### Texto apresentado
::::::::::
Duflo acredita que sua pesquisa sobre o que causa certos comportamentos em países pobres porta lições importantes para os governos dos países ricos. Ela também acredita fortemente que os economistas precisam se pronunciar mais - se as pessoas desconfiam dos especialistas, é porque os melhores acadêmicos, preocupados com a possibilidade de que suas palavras sejam mal interpretadas, estão deixando campo aberto para os ideólogos e os falastrões.

Esses são os temas duplos do novo livro que ela escreveu com Banerjee, no qual eles tentam descrever “como os melhores economistas atuais pensam sobre o mundo”, e oferecem insights extraídos de seu trabalho – explicando, por exemplo, por que a maioria das pessoas pobres opta por não migrar mesmo que tenha a chance, ou por que os programas de bem-estar social que desconsiderem a identidade do povo fracassam.

Duflo e Banerjee argumentam que, na verdade, as pessoas não necessariamente aceitam os melhores empregos, ou investem nos negócios mais produtivos; e tampouco existem provas de que impostos mais altos as levem a trabalhar menos. Elas se preocupam com muitas coisas – saúde, respeito, ar limpo – mais do que se preocupam com maximizar o Produto Interno Bruto (PIB), um objetivo difícil que talvez tenha deixado de ser a prioridade certa para as autoridades econômicas dos países desenvolvidos.

Nas palavras de Duflo, “a vantagem de pensar de modo mais amplo, para os políticos, é que eles não são capazes de mudar o PIB, de qualquer forma, mas outras coisas podem ser mudadas, com políticas cuidadosas”. Para ela, as prioridades dos Estados Unidos deveriam incluir apoio muito mais generoso aos trabalhadores prejudicados pela ascensão do comércio internacional – com base nos programas de educação financiados pelo governo para veteranos de guerra – e investimento pesado na educação básica, para criar empregos de status elevado “que nenhum robô poderá roubar”.
::::::::::
Registros armazenados
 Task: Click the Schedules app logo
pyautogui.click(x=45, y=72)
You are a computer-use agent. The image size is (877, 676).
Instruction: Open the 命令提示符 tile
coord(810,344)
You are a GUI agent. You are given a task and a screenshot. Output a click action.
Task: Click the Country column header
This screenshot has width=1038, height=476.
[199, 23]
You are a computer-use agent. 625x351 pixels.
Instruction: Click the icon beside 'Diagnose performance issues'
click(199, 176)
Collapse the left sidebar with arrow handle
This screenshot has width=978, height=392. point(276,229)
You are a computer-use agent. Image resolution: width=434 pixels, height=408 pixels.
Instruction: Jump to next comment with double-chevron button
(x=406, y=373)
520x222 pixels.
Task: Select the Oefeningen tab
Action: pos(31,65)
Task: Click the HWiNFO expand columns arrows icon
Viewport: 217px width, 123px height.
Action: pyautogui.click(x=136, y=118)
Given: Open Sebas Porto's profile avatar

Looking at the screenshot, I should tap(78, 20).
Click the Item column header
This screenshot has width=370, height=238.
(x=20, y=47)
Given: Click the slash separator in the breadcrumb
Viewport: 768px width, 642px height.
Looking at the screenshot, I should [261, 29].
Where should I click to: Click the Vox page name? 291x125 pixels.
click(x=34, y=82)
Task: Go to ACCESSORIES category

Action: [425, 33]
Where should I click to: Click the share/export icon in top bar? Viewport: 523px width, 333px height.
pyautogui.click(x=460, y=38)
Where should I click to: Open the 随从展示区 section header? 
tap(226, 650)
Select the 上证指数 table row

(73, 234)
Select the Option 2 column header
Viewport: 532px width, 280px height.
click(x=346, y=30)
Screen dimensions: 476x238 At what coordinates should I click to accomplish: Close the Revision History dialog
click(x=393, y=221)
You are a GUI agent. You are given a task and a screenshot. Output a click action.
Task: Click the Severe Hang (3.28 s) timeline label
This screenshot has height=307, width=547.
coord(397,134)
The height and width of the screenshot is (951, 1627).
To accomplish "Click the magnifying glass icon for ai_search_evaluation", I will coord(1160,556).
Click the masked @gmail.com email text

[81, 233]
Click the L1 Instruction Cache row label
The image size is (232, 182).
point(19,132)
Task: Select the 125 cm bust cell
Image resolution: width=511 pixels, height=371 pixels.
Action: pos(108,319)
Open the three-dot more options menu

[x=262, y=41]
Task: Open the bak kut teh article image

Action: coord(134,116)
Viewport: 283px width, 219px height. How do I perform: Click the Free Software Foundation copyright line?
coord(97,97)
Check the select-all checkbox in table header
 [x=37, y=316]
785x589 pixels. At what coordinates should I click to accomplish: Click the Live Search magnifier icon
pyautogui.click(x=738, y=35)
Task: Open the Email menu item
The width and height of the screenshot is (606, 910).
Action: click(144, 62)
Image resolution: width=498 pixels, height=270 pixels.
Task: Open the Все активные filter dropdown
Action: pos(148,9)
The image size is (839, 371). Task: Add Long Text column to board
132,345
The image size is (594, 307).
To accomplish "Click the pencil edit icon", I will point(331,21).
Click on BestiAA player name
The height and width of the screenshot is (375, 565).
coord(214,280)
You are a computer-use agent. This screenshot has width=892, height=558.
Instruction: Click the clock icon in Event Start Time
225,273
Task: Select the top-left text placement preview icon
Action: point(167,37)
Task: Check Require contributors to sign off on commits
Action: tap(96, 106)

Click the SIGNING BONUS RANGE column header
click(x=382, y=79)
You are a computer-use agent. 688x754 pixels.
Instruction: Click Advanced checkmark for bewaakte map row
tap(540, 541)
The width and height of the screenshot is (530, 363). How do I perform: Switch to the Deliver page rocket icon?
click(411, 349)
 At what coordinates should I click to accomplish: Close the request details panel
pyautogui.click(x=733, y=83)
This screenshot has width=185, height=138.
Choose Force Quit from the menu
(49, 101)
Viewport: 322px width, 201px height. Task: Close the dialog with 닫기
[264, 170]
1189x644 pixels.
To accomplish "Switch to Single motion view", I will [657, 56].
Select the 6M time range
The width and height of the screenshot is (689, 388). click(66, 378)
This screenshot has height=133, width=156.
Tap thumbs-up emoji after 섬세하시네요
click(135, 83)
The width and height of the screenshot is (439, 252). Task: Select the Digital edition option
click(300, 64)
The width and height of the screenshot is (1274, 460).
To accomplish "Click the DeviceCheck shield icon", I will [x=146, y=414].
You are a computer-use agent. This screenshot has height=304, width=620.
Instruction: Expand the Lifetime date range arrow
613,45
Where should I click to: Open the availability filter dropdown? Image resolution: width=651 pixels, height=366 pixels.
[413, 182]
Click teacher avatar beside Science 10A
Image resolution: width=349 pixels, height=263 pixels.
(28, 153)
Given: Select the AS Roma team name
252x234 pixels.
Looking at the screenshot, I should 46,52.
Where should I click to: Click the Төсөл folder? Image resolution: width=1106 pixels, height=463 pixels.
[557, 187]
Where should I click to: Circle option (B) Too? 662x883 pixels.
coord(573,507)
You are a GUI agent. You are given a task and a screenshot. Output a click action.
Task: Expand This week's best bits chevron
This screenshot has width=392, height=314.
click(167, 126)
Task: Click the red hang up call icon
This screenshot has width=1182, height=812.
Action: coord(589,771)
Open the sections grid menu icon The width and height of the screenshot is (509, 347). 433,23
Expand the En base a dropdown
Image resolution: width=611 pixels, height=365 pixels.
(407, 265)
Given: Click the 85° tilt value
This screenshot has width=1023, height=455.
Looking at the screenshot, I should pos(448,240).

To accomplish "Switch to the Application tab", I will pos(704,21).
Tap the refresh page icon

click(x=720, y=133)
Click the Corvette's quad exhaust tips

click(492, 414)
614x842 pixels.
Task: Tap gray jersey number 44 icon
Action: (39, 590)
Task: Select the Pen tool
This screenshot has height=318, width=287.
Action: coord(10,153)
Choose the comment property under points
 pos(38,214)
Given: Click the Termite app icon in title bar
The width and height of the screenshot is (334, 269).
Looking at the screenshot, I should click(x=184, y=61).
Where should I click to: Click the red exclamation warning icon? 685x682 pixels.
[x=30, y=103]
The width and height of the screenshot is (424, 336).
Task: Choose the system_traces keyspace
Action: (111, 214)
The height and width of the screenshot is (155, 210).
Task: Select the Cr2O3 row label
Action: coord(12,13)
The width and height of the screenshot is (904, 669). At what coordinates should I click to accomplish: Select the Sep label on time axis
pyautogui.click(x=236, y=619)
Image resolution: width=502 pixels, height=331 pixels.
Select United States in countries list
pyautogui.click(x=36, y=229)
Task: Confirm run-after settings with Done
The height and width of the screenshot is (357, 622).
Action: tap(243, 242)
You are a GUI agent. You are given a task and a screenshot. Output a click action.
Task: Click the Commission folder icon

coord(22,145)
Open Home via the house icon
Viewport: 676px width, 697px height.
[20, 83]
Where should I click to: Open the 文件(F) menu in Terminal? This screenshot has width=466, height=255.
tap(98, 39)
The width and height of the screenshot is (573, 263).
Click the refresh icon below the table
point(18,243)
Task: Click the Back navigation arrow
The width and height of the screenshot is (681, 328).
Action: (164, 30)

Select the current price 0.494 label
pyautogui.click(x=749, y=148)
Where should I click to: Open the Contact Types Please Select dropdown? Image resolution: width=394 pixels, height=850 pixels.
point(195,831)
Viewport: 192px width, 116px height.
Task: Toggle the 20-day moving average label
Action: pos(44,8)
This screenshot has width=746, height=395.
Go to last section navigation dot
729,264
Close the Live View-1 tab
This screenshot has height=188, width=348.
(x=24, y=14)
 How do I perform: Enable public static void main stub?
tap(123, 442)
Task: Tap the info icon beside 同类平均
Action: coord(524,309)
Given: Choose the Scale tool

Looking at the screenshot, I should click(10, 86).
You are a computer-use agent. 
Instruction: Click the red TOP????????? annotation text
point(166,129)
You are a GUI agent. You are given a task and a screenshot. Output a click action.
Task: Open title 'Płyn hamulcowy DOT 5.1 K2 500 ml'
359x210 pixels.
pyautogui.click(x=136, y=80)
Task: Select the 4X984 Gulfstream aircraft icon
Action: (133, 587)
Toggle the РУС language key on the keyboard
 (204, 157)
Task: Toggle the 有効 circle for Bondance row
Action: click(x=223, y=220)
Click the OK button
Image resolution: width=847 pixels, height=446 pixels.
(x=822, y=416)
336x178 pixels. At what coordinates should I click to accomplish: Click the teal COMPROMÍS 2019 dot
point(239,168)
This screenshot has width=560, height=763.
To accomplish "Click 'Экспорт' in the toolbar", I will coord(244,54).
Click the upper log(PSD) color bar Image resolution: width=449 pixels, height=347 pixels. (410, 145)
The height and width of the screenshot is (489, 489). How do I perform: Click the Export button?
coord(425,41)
::::::::::
### Tarefa 1
Liste as coisas com que, segundo o texto sobre Duflo e Banerjee, as pessoas se preocupam mais do que com maximizar o PIB.
### Tarefa 2
Segundo o texto sobre Duflo e Banerjee, em que tipo de educação Duflo defende investimento pesado nos Estados Unidos?
### Tarefa 3
Transcreva o trecho do texto sobre Duflo e Banerjee entre "Duflo e Banerjee" e "dos países desenvolvidos.", inclusive.

### Resposta 1
Saúde, respeito e ar limpo.

### Resposta 2
Na educação básica.

### Resposta 3
Duflo e Banerjee argumentam que, na verdade, as pessoas não necessariamente aceitam os melhores empregos, ou investem nos negócios mais produtivos; e tampouco existem provas de que impostos mais altos as levem a trabalhar menos. Elas se preocupam com muitas coisas – saúde, respeito, ar limpo – mais do que se preocupam com maximizar o Produto Interno Bruto (PIB), um objetivo difícil que talvez tenha deixado de ser a prioridade certa para as autoridades econômicas dos países desenvolvidos.